**Records to process:**
============

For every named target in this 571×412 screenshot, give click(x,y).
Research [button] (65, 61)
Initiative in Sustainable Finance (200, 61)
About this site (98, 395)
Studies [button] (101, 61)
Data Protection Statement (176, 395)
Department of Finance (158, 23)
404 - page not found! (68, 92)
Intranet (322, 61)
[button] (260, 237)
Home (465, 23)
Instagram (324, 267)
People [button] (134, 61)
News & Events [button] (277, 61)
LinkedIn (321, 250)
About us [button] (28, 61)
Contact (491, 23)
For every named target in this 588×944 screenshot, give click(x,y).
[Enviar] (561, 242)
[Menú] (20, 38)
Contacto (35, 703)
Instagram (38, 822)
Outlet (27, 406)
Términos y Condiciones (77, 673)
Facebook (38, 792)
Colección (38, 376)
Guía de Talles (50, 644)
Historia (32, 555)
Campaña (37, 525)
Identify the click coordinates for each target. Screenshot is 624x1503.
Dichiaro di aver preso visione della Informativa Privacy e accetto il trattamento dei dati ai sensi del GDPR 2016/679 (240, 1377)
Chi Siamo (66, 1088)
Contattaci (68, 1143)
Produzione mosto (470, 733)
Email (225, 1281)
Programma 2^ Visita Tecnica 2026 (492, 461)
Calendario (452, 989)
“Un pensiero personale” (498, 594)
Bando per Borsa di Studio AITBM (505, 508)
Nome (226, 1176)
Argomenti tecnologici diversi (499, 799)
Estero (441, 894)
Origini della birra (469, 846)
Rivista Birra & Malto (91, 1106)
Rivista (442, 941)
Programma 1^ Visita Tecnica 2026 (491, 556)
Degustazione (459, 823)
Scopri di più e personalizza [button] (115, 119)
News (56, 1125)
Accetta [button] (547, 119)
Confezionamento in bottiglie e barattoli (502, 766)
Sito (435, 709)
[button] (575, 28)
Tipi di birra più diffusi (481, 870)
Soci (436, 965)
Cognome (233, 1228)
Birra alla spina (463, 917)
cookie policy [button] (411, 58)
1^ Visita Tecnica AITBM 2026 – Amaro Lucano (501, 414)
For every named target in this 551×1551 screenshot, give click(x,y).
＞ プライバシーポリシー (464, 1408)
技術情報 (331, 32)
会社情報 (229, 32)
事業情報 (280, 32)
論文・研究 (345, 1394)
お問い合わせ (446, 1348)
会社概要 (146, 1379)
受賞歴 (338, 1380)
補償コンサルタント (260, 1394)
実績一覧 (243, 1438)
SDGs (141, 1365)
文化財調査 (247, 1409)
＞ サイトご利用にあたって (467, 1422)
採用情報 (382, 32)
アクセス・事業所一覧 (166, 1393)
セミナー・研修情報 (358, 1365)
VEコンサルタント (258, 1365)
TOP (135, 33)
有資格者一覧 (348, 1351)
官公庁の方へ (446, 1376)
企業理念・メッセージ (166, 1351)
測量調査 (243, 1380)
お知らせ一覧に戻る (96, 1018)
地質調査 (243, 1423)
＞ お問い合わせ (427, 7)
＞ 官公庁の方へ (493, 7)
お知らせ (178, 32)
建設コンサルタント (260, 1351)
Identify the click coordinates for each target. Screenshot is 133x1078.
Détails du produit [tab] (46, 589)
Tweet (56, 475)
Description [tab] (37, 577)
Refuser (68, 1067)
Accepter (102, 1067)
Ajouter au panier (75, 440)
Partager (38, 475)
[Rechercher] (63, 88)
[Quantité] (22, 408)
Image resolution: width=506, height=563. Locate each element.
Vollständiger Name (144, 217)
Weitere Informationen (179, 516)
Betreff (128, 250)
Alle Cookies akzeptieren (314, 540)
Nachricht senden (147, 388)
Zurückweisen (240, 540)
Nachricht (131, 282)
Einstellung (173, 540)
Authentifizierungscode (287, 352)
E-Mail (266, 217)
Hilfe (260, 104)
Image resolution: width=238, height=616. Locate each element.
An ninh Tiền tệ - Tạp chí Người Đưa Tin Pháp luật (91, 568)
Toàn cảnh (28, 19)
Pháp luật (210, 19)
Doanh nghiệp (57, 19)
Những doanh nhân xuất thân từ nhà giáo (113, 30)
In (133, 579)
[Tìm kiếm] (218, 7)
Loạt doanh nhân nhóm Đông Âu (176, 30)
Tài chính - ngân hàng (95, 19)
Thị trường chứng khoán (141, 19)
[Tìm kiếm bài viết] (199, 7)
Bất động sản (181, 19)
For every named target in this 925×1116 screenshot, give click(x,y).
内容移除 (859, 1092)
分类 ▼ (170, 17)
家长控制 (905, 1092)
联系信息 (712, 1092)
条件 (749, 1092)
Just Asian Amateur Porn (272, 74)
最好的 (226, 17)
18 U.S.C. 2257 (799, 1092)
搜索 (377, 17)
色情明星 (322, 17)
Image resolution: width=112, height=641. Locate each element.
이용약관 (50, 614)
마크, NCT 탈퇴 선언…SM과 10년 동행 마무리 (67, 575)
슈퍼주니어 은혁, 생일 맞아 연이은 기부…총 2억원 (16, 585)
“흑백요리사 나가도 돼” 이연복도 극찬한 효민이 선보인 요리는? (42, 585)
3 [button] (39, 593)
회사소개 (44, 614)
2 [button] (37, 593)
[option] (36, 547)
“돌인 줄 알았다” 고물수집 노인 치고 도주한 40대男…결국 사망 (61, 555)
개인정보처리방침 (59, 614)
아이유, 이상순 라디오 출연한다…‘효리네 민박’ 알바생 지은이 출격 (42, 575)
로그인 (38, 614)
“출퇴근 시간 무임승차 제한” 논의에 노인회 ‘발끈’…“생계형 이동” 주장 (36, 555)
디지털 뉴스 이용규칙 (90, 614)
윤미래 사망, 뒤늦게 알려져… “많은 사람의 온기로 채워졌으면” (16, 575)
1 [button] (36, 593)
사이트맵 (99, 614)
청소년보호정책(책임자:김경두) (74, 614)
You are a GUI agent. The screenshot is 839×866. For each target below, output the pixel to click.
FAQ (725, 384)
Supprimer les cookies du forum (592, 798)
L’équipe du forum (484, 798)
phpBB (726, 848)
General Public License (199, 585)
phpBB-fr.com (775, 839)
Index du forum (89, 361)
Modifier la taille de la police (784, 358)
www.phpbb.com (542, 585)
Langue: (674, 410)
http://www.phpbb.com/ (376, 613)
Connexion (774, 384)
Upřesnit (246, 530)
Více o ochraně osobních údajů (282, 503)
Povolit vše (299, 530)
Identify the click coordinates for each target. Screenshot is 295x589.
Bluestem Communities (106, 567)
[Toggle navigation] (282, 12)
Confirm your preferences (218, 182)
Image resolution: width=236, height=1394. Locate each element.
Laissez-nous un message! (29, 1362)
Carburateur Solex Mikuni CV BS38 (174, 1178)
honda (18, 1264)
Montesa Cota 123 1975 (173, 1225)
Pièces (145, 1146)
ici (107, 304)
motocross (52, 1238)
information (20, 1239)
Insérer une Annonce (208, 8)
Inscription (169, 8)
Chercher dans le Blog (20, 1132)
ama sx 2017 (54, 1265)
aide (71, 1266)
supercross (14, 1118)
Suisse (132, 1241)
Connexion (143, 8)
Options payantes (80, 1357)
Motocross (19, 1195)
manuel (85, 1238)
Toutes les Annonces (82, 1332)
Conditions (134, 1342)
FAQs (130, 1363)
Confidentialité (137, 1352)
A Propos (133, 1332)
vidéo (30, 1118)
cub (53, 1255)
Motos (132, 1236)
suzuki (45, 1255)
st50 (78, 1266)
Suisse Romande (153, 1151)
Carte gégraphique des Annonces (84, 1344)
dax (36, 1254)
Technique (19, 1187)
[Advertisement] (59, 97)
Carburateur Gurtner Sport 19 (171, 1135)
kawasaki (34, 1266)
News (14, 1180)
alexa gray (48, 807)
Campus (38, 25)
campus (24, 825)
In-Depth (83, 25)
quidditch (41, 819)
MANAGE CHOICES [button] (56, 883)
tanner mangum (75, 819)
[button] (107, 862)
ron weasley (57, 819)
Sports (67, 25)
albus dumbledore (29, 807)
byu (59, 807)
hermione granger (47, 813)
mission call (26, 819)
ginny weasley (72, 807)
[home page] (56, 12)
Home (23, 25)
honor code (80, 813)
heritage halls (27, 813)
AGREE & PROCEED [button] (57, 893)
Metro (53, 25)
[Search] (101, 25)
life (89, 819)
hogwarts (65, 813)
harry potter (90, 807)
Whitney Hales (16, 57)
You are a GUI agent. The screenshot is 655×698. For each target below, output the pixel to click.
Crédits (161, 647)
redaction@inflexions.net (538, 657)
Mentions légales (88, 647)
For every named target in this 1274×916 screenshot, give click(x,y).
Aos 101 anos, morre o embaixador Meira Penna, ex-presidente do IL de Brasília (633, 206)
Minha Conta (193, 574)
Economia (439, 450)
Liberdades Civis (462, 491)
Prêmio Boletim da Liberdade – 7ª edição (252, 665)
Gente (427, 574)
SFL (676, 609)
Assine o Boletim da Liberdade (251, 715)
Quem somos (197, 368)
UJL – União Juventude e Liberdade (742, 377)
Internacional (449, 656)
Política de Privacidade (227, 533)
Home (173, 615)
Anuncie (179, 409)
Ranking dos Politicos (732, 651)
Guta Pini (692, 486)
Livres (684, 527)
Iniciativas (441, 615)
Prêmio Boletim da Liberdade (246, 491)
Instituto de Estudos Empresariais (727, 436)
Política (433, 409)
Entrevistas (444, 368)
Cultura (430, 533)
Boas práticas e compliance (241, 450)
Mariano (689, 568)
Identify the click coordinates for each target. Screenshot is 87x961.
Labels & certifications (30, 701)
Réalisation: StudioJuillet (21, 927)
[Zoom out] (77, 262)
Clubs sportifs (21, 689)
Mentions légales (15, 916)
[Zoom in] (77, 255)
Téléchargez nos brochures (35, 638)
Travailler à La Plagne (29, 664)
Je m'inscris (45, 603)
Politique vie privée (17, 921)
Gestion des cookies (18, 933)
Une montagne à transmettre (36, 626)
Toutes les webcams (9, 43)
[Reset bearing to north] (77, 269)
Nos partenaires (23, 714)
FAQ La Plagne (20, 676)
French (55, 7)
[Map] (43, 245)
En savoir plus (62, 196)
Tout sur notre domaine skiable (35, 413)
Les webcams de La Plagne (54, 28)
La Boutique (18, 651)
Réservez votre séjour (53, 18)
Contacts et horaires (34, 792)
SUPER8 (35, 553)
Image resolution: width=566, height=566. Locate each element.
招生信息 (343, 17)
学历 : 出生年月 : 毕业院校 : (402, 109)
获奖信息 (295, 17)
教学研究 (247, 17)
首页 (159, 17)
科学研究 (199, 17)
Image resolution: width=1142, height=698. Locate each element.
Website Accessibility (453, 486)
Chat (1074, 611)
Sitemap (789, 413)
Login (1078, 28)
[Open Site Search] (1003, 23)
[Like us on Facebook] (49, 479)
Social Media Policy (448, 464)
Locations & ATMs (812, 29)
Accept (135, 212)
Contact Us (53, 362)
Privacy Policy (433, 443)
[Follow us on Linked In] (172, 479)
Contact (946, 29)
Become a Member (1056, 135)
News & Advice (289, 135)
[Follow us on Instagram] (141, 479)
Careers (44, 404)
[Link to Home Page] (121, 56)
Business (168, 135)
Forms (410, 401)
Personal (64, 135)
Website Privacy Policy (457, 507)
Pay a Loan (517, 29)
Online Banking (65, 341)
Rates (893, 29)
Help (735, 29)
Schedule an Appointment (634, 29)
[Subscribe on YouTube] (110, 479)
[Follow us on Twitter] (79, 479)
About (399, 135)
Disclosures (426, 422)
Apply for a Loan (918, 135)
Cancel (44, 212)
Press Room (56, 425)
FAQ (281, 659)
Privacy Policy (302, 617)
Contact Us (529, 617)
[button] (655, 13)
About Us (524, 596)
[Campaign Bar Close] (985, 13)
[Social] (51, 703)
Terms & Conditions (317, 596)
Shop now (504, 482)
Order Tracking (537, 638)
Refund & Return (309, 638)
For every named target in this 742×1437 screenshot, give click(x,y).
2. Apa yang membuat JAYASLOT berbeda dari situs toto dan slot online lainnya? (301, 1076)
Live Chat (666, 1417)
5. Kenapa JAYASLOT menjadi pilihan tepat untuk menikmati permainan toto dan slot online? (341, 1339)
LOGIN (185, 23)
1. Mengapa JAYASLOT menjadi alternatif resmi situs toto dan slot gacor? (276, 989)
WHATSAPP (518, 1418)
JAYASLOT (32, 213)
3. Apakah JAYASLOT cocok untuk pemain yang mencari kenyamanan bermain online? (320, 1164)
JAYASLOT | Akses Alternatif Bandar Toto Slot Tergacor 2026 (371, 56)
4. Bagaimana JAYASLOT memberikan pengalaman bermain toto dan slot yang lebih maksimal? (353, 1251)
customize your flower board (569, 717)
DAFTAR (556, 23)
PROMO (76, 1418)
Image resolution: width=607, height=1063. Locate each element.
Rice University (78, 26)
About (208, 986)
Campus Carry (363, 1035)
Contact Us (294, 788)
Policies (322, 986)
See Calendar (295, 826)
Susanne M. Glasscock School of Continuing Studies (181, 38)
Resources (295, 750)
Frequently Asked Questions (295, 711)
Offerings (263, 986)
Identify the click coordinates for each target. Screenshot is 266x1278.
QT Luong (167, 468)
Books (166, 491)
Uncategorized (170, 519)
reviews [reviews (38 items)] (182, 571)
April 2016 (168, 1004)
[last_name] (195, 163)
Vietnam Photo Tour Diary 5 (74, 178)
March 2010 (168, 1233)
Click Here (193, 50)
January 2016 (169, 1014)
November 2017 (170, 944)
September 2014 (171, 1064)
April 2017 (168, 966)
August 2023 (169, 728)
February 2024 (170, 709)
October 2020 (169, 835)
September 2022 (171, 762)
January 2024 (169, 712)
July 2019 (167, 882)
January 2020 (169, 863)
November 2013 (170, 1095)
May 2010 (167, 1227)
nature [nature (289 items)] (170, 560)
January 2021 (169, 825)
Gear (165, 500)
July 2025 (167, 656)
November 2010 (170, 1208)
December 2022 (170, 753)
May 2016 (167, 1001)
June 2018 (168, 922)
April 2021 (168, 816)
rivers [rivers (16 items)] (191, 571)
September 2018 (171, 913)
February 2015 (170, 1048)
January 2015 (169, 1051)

============

**Requirement:** Rewrite the stretch of the records from the line containing "3 [button] (39, 593)" through the line containing "Supprimer les cookies du forum (592, 798)", substituting "control" for "button" wherever it occurs and leaving everything else unchanged.

**The solution:**
3 [control] (39, 593)
회사소개 (44, 614)
2 [control] (37, 593)
[option] (36, 547)
“돌인 줄 알았다” 고물수집 노인 치고 도주한 40대男…결국 사망 (61, 555)
개인정보처리방침 (59, 614)
아이유, 이상순 라디오 출연한다…‘효리네 민박’ 알바생 지은이 출격 (42, 575)
로그인 (38, 614)
“출퇴근 시간 무임승차 제한” 논의에 노인회 ‘발끈’…“생계형 이동” 주장 (36, 555)
디지털 뉴스 이용규칙 (90, 614)
윤미래 사망, 뒤늦게 알려져… “많은 사람의 온기로 채워졌으면” (16, 575)
1 [control] (36, 593)
사이트맵 (99, 614)
청소년보호정책(책임자:김경두) (74, 614)
You are a GUI agent. The screenshot is 839×866. For each target below, output the pixel to click.
FAQ (725, 384)
Supprimer les cookies du forum (592, 798)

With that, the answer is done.